The case arose from divergent opinions among various High Courts on whether the relationship between telecom companies and their distributors/franchisees attracts the provisions of Section 194-H, which mandates TDS on commission or brokerage payments. The cellular service providers argued that the discount given to distributors does not constitute a commission or brokerage, while the Revenue contended that these discounts are in the nature of commission or brokerage, necessitating TDS.

Justice Sanjiv Khanna, leading the bench, provided an extensive analysis of Section 194-H and related legal provisions. The Court delved into the definition of ‘agent’ and ‘principal’ under the Contract Act, emphasizing that the obligation to deduct tax at source arises only when a legal principal-agent relationship is established.
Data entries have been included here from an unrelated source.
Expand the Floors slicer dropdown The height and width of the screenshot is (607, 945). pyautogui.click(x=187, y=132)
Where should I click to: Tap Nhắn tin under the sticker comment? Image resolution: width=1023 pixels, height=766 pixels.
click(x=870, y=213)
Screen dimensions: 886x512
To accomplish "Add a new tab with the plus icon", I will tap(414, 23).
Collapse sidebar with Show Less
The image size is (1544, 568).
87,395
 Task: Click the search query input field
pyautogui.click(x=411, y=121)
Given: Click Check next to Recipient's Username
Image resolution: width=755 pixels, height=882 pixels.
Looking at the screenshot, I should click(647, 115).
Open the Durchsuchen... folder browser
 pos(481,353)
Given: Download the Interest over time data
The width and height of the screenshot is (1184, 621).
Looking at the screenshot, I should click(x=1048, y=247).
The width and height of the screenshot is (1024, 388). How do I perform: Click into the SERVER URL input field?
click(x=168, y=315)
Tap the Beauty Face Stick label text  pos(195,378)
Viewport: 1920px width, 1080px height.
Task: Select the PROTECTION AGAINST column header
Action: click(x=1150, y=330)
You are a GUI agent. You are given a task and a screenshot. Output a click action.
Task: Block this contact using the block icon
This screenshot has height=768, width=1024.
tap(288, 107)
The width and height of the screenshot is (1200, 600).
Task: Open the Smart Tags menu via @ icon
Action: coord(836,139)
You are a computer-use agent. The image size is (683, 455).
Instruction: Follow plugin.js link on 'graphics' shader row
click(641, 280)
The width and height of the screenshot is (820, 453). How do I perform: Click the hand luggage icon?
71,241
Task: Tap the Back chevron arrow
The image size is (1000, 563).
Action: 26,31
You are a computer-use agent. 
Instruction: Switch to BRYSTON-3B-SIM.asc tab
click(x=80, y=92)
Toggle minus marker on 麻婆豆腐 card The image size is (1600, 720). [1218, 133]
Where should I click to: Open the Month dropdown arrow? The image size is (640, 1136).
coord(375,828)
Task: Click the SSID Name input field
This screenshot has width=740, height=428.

The Court observed, “The essential characteristic of an agent is the legal power to alter his principal’s legal relationship with a third party… The distinction between an agent and an independent contractor hinges on the degree of control and the nature of the relationship.”

The judgement also referred to the nature of franchise agreements, noting that such agreements, despite strict regulations, do not necessarily establish a principal-agent relationship. The Court clarified, “Franchise agreements… may in a given case be that of an independent contractor.”

The Supreme Court held that cellular service providers are not obliged to deduct tax at source under Section 194-H on the discounts offered to their distributors/franchisees. This is because such discounts do not amount to commission or brokerage, and the relationship between telecom companies and their distributors/franchisees does not constitute a principal-agent relationship under the Act.

 Date of Decision: 28th February 2024

Bharti Cellular Limited (Now Bharti Airtel Limited) vs Assistant Commissioner of Income Tax.